### Data to examine
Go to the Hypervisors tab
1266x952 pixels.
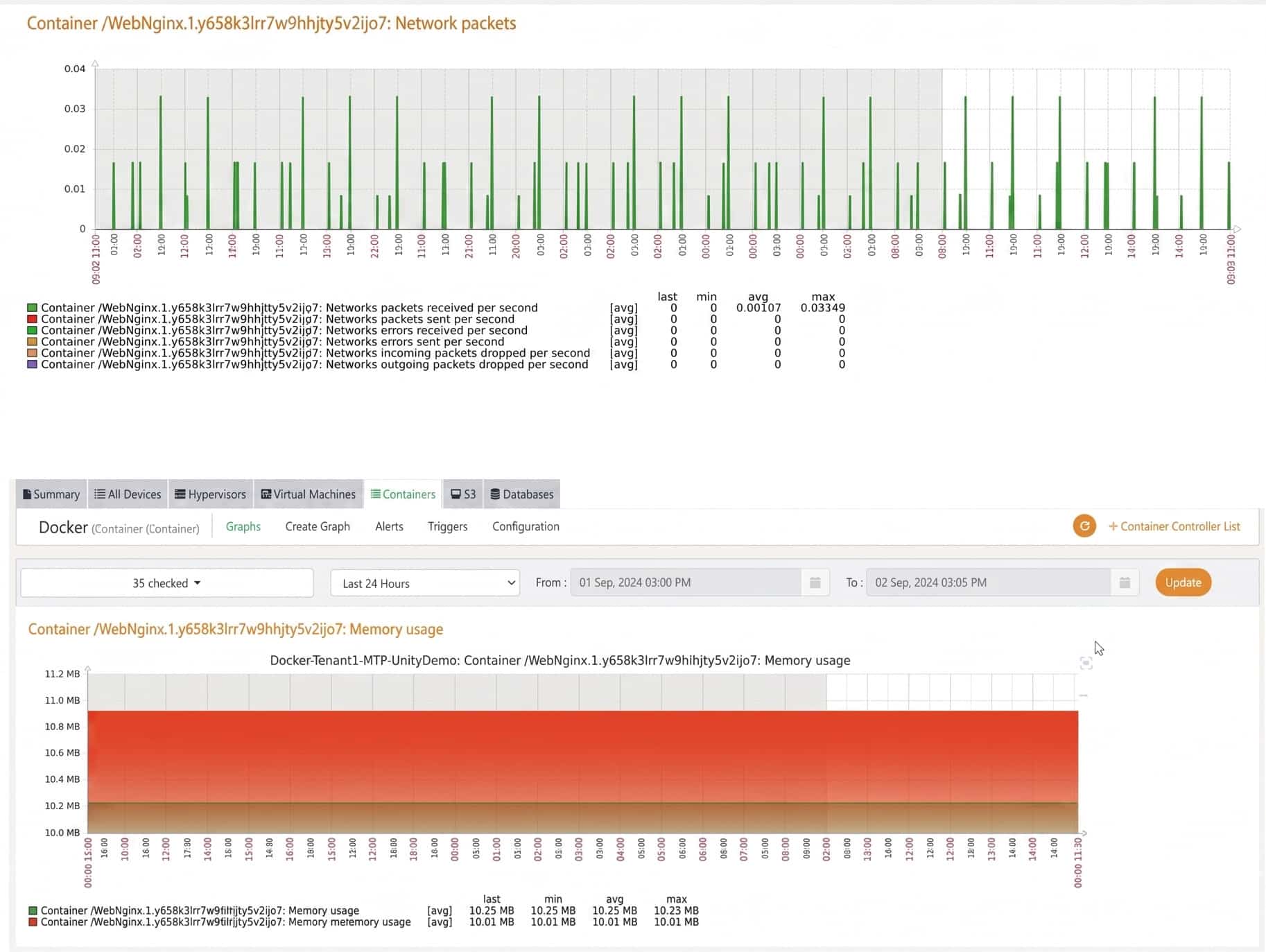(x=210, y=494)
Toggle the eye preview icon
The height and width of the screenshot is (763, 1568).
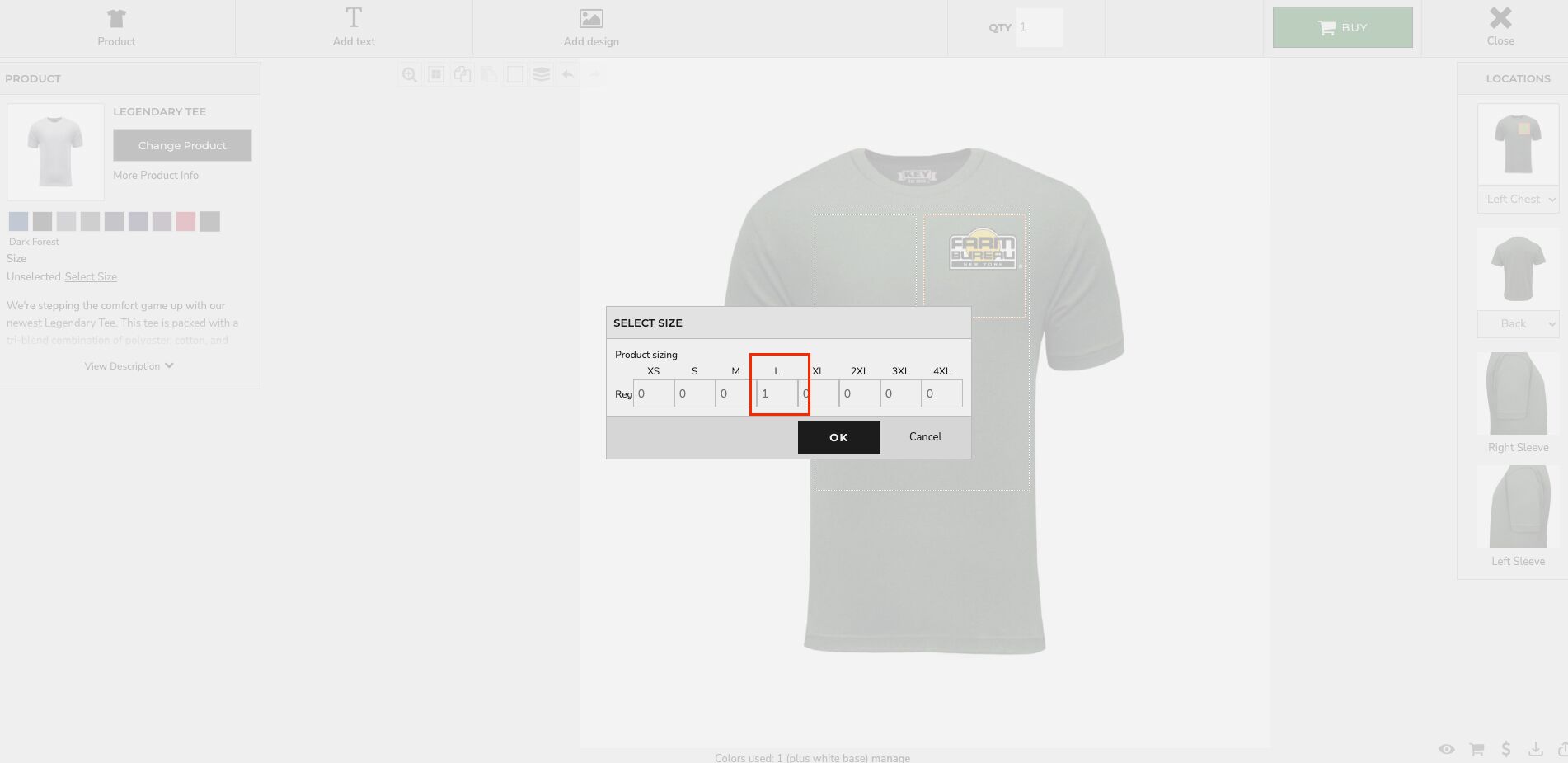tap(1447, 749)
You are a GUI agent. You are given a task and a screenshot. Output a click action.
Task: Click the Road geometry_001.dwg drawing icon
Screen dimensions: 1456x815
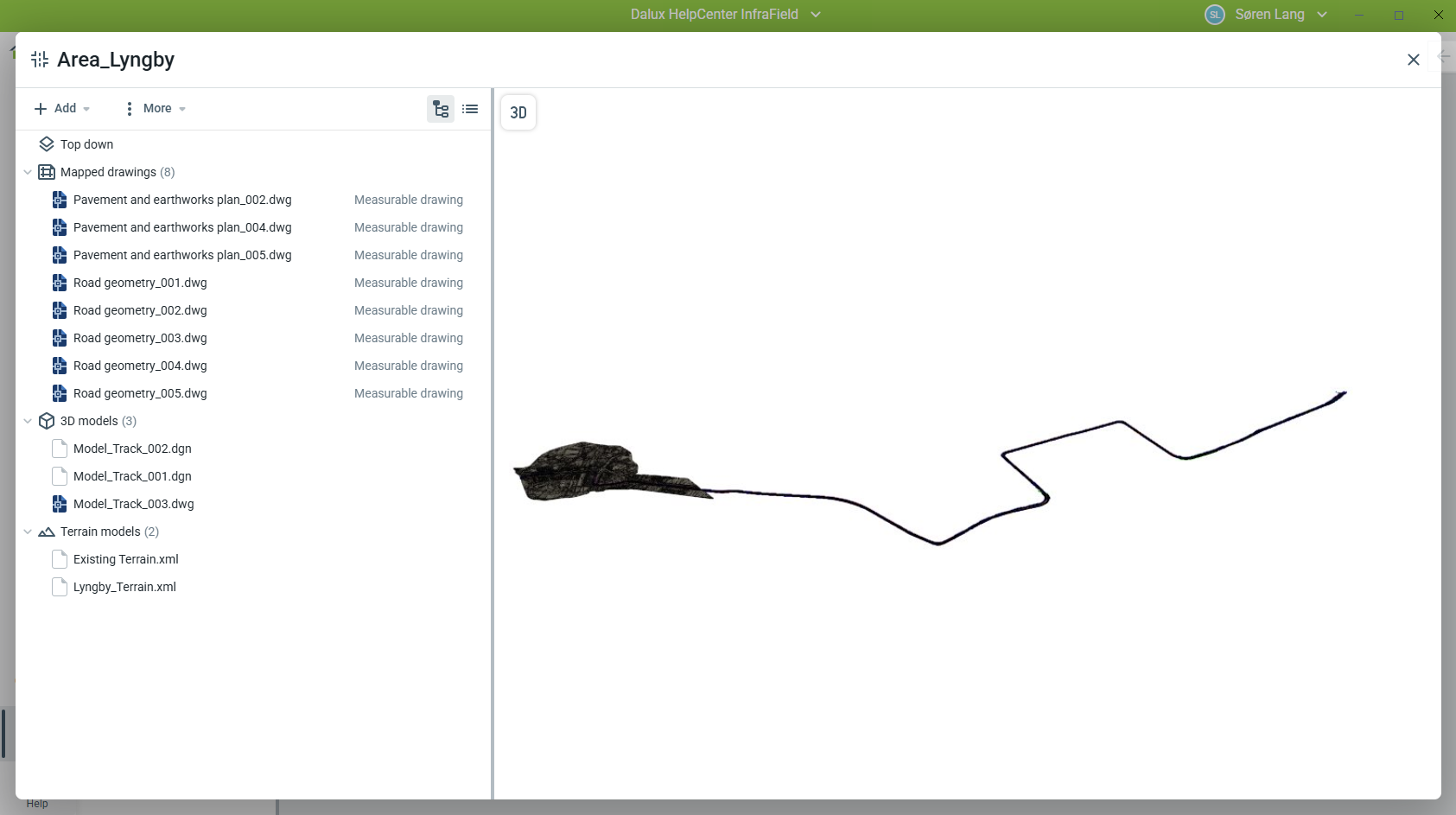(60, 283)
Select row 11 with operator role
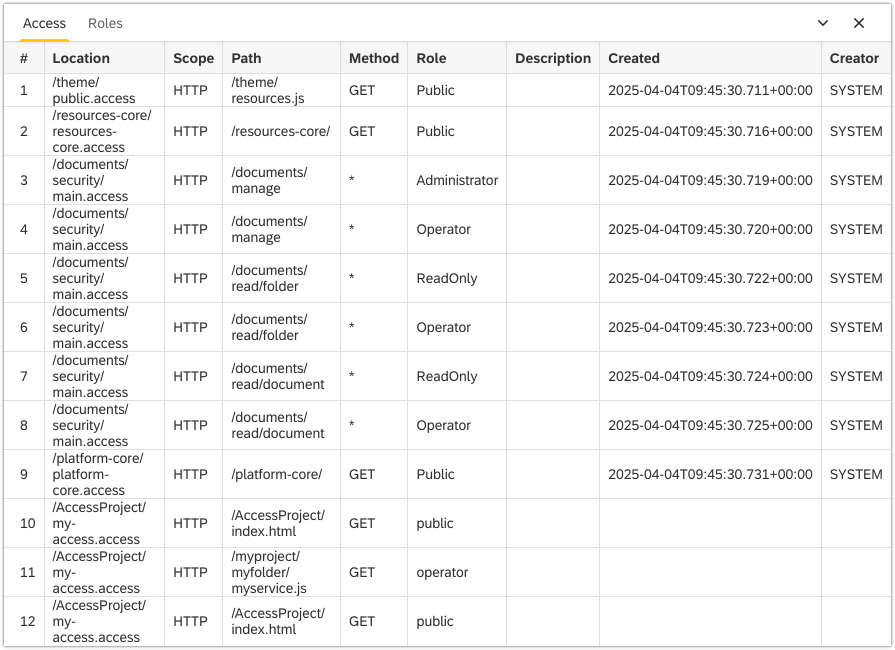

### Required work
Exact reproduction of the entries above is what's needed; images stay out.

### Answer to the problem
Go to the Hypervisors tab
1266x952 pixels.
(x=210, y=494)
Toggle the eye preview icon
The height and width of the screenshot is (763, 1568).
tap(1447, 749)
You are a GUI agent. You are given a task and a screenshot. Output a click action.
Task: Click the Road geometry_001.dwg drawing icon
Screen dimensions: 1456x815
(60, 283)
Select row 11 with operator role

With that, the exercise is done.